13/01/2026
Las olas gigantes que azotaron a la Costa Atlántica en su historia: tres episodios, un mismo patrón y un desenlace distinto
Fuente: telam
A diferencia de los meteotsunamis ocurridos en los veranos de 1954 y 2022, donde solo hubo que lamentar destrozos y heridos sin gravedad, lo de ayer se convirtió en una tragedia
>A diferencia de dos antecedentes similares en Mar del Plata, el evento se produjo en plena tarde, con temperaturas elevadas y miles de turistas dentro y fuera del mar, buscando alivio ante el calor. Esa combinación —una playa colmada y una ola inesperada de hasta cinco metros— transformó en tragedia lo que en otros momentos había sido apenas un susto o un recuerdo extraño en los archivos de la ciudad.
Sin bien las olas gigantes que azotaron al balneario de Puntas Mogotes, el 8 de diciembre de 2022, solo provocaron destrozos porque irrumpieron en la playa durante la madrugada; lo ocurrido el 21 de enero de 1954 fue mucho más traumático porque tuvo lugar durante el día, cuando el mar estaba colmado de turistas por el calor, y dejó como saldo 100 heridos.“No se veía venir. El mar estaba calmo y de repente se retiró y volvió como una pared negra”, contó uno de los rescatistas. En Santa Clara del Mar, donde el impacto fue mayor, el agua avanzó decenas de metros sobre la arena y sorprendió a turistas que caminaban o descansaban cerca de la orilla.
Aunque el caso conmocionó por su desenlace fatal, la comparación entre los tres episodios permite entender tanto la rareza del fenómeno como los factores que convierten a una anomalía natural en una catástrofe.“En los archivos del ’54, aparece como el ‘tsunami de Mar del Plata’. El agua entrando en la playa, la gente arrastrada, el caos. Pero con el tiempo eso quedó como algo medio mitológico”, admitió Reynoso.

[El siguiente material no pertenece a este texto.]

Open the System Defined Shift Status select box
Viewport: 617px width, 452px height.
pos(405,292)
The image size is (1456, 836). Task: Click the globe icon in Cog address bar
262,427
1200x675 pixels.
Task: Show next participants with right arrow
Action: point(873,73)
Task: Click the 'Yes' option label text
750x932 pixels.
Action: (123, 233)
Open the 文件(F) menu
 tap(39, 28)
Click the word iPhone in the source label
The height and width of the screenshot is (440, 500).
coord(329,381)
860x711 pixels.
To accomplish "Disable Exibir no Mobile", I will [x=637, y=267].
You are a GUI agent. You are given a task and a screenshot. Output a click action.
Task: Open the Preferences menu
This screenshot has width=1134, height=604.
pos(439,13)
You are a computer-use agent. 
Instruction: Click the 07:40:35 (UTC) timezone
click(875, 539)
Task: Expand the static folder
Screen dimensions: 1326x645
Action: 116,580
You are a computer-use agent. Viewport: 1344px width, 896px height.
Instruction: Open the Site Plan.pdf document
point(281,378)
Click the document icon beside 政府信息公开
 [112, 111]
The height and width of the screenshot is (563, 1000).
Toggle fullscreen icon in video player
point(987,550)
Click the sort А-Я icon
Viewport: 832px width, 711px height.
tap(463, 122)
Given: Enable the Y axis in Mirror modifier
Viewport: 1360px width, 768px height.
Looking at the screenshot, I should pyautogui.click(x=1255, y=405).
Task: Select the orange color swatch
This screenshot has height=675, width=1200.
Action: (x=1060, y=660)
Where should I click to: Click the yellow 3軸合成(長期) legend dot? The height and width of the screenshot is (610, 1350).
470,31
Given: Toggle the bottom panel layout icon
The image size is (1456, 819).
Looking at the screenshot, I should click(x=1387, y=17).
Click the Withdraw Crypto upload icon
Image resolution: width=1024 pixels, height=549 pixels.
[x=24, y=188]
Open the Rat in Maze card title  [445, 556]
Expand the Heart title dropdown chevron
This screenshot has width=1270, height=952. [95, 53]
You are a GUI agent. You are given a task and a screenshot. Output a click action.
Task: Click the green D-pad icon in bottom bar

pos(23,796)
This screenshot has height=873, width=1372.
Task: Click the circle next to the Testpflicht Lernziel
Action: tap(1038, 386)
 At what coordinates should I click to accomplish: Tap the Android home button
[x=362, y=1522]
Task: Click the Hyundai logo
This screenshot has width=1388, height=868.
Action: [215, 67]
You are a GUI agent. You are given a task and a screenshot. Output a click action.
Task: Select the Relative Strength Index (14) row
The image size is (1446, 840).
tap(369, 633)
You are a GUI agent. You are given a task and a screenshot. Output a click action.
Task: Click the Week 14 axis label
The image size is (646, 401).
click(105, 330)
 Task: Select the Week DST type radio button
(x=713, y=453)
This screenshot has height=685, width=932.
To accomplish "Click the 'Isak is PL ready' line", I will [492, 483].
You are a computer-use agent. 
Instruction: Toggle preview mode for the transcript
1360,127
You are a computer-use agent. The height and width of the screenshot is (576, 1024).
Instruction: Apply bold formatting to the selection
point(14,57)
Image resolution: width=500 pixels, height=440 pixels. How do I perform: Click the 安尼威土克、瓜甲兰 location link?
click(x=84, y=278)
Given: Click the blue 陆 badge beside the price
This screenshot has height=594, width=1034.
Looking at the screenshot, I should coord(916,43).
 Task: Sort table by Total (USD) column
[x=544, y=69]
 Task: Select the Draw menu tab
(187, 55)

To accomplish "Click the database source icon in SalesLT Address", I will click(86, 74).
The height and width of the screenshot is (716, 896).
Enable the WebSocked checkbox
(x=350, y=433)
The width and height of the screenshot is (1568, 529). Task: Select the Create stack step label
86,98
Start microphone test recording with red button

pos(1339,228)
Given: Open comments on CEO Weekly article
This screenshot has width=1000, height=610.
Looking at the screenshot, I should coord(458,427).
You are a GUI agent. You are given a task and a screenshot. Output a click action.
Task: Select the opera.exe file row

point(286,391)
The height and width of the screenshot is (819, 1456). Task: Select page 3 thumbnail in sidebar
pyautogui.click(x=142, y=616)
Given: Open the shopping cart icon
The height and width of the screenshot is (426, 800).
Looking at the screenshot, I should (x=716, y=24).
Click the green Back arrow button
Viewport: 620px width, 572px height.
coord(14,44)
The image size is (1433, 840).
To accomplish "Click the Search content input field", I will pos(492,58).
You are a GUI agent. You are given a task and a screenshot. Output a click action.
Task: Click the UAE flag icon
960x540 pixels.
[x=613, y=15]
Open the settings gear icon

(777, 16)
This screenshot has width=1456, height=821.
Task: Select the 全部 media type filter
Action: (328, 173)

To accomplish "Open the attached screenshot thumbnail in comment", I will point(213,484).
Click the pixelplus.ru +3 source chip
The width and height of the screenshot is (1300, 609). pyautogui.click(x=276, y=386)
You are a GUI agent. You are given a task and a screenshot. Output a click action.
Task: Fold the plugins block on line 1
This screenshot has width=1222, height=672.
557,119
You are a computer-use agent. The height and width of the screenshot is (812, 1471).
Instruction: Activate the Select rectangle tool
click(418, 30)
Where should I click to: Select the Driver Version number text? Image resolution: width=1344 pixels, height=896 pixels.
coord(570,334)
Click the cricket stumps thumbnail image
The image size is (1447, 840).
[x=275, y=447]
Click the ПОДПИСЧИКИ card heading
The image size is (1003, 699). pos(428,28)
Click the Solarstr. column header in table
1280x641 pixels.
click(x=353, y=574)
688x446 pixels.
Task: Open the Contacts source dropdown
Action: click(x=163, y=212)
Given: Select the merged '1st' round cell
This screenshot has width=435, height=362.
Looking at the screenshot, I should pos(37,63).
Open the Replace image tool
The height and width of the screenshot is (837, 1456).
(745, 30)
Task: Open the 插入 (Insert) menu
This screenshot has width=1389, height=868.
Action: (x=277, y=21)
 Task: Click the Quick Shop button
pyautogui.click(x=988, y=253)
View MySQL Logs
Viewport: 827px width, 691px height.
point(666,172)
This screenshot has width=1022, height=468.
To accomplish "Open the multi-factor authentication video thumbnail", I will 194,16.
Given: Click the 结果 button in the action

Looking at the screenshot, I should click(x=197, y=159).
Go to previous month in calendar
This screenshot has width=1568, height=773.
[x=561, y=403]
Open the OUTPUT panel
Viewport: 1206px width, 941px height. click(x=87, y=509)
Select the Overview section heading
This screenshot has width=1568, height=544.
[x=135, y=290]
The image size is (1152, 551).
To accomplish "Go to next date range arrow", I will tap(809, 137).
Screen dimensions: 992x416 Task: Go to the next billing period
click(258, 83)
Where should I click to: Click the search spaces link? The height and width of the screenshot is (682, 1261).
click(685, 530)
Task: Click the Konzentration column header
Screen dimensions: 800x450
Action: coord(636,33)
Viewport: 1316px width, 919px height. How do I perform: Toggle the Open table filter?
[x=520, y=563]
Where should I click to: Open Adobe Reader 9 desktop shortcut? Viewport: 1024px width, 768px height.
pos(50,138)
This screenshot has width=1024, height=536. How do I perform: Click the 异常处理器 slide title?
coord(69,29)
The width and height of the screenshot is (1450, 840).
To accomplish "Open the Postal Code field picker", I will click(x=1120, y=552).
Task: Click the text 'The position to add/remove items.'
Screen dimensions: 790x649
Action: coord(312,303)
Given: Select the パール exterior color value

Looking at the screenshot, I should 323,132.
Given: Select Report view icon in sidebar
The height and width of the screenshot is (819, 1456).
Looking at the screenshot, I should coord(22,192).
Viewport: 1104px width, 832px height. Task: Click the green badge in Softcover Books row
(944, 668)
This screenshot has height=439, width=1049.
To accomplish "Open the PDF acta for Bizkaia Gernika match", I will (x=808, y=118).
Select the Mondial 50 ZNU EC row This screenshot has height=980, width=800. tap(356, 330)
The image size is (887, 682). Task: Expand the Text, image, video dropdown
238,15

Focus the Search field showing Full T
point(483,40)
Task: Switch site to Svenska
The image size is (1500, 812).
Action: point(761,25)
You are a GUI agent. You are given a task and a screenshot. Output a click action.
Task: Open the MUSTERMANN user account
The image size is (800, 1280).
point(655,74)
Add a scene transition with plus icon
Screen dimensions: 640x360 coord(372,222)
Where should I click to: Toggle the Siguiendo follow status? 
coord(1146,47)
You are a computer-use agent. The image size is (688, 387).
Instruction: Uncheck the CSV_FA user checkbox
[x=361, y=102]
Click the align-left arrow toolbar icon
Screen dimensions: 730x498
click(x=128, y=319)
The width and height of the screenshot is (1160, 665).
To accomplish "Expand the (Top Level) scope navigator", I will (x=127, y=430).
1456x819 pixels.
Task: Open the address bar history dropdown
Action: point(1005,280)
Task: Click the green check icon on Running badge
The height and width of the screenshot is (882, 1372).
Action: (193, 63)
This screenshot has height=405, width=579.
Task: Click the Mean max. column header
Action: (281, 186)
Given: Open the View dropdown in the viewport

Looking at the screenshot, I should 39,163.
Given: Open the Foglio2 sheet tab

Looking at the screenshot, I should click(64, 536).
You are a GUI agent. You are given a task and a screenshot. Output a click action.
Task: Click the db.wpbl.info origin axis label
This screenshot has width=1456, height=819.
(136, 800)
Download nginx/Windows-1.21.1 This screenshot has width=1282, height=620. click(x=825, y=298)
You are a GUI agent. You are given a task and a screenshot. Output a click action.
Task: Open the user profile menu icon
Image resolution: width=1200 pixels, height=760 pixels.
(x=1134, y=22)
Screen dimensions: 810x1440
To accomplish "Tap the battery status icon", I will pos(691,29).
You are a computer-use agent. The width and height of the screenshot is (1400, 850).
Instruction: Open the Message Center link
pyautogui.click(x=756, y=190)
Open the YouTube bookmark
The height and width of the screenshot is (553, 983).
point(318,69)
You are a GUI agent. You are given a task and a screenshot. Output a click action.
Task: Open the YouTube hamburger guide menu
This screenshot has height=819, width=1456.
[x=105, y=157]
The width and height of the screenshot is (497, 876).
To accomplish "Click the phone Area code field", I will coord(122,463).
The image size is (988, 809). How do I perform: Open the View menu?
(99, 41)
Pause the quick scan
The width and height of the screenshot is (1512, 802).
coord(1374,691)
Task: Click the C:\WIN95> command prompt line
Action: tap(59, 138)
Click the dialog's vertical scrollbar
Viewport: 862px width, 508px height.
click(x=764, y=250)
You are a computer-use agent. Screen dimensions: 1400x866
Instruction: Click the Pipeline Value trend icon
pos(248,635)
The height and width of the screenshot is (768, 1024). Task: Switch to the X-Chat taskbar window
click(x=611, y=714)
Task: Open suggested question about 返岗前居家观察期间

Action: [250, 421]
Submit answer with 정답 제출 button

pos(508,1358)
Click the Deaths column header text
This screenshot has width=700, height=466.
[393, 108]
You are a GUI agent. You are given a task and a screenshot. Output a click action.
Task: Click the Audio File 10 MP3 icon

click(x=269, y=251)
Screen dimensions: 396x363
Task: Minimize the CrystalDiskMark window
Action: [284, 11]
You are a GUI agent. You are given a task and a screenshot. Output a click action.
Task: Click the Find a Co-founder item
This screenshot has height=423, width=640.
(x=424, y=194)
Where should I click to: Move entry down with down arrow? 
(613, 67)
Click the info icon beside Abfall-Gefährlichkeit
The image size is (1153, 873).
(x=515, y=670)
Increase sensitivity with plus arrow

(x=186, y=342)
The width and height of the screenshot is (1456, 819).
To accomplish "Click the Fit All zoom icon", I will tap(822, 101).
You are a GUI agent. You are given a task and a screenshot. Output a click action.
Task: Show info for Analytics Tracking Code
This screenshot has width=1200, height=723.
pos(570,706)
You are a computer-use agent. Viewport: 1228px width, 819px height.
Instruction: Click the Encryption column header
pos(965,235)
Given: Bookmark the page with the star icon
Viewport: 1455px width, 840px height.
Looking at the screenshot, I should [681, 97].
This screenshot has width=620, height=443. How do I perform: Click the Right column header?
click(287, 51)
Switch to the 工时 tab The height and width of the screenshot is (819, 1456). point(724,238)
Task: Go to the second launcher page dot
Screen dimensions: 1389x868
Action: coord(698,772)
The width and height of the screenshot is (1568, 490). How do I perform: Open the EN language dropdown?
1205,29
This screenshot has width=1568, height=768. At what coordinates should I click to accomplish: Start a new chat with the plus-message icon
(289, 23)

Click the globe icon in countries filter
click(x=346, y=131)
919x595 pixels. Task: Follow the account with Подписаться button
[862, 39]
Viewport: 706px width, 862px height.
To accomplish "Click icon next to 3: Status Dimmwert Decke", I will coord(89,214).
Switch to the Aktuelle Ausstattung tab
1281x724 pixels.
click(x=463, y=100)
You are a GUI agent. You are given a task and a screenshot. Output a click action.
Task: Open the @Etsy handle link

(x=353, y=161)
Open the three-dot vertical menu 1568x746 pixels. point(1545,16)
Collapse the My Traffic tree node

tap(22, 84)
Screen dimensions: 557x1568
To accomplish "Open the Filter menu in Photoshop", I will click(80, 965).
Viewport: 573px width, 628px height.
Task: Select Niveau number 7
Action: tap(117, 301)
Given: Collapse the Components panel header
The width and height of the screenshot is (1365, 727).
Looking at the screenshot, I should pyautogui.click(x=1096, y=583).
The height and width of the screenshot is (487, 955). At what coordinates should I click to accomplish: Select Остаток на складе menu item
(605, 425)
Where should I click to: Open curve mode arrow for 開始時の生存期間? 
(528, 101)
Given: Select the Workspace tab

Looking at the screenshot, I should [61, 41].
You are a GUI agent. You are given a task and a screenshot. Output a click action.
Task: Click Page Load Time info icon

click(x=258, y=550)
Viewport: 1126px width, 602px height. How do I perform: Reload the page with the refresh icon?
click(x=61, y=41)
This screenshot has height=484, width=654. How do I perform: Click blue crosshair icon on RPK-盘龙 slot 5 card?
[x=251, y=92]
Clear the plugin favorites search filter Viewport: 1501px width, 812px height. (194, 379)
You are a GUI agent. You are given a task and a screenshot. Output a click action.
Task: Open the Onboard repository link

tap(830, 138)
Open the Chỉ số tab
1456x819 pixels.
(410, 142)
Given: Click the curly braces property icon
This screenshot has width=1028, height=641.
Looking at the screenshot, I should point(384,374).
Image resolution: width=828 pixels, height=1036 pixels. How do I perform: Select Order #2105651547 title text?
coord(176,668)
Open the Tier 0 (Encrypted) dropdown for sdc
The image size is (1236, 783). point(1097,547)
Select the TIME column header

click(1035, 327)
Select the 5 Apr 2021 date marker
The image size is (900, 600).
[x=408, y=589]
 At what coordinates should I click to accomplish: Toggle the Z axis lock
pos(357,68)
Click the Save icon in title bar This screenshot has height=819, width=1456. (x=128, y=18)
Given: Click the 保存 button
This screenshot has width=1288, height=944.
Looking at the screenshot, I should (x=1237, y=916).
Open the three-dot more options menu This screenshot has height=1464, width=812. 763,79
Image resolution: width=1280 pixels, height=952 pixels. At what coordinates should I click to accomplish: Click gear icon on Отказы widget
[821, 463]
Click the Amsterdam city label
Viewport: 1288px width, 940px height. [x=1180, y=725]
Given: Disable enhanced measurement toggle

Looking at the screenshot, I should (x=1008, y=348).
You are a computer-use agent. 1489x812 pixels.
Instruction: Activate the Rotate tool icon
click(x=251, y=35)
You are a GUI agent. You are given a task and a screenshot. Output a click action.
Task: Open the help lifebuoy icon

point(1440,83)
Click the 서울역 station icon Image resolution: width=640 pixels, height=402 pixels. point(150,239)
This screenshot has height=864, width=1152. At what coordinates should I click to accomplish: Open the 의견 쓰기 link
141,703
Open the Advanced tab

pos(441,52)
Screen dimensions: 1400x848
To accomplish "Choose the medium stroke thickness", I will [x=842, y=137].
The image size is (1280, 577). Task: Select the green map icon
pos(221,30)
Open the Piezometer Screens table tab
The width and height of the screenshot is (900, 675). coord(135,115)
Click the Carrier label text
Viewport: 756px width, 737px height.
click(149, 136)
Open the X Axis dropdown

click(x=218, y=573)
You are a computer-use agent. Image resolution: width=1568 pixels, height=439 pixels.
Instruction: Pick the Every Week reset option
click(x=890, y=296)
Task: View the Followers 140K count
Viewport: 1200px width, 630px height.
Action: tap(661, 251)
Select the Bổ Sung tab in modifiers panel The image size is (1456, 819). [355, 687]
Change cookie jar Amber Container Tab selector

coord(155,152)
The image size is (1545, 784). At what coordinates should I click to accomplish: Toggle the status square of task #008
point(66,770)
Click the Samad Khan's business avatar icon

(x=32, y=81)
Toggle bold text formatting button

El 8 de diciembre de 2022, durante la madrugada del inicio del último fin de semana largo del año, Mar del Plata fue escenario de un meteotsunami que invadió balnearios en la zona sur, especialmente en Punta Mogotes. Eran las 2:27 cuando tres olas consecutivas avanzaron sobre la playa, arrasando con mesas, sillas, lonas y tachos de basura. Las cámaras de seguridad de algunos paradores registraron cómo el mar se tragaba el mobiliario y lo devolvía convertido en escombros flotantes.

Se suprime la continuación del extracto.